- TEXTE À LIRE

Dans le graphique 4, on compare les revenus d’emploi en 2005 selon l’âge des travailleurs immigrants qui : 1) n’utilisent pas une langue non officielle au travail; 2) utilisent des langues non officielles régulièrement mais utilisent plus souvent l’anglais ou le français; 3) utilisent des langues non officielles la plupart du temps; et 4) les utilisent presque exclusivement. D’autres facteurs sont maintenus constants. Le graphique porte sur les hommes mariés titulaires d’un diplôme universitaire obtenu à l’extérieur du Canada, des États‑Unis ou de l’Europe qui parlent l’une des langues officielles. Cette comparaison est limitée aux immigrants qui sont arrivés avant 2005 et qui ont travaillé et gagné un revenu d’emploi en 2005. L’effet important qu’on observe pour l’âge est lié aux immigrants arrivés à un âge plus avancé et n’ayant pas de compétences en langues officielles17.

- TRAVAIL DEMANDÉ
1: D'après le texte, quels hommes sont pris en compte dans le graphique 4 ?
2: Dressez la liste complète des groupes de travailleurs immigrants que le texte compare dans le graphique 4.
3: Traduisez en anglais cette phrase du texte : « Cette comparaison est limitée aux immigrants qui sont arrivés avant 2005 et qui ont travaillé et gagné un revenu d'emploi en 2005. »
Servez-vous uniquement du texte pour répondre.

- DONNÉES FOURNIES
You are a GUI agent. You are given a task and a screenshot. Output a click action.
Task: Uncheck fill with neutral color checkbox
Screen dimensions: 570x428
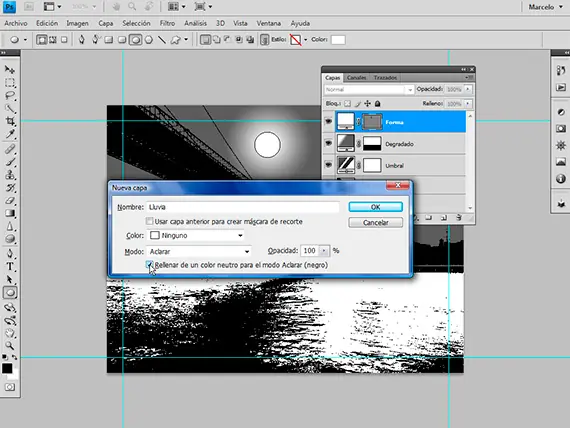tap(149, 265)
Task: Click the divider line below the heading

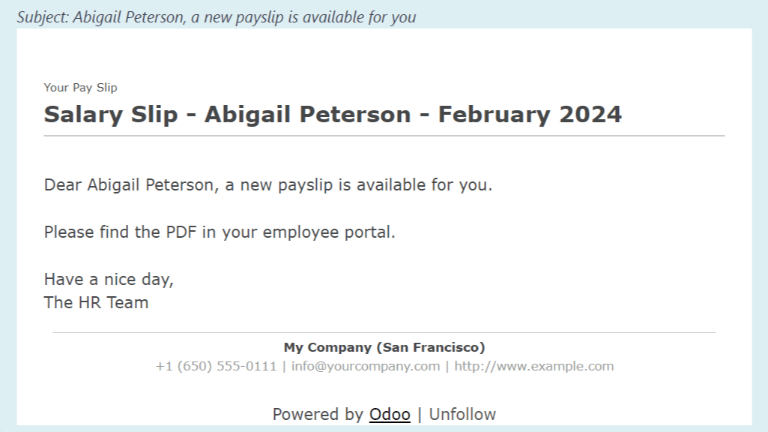Action: [384, 135]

- RÉPONSES
1: Les hommes mariés titulaires d'un diplôme universitaire obtenu à l'extérieur du Canada, des États‑Unis ou de l'Europe qui parlent l'une des langues officielles.

2:
1) Ceux qui n'utilisent pas une langue non officielle au travail ;
2) ceux qui utilisent des langues non officielles régulièrement mais utilisent plus souvent l'anglais ou le français ;
3) ceux qui utilisent des langues non officielles la plupart du temps ;
4) ceux qui les utilisent presque exclusivement.

3: This comparison is limited to immigrants who arrived before 2005 and who worked and earned employment income in 2005.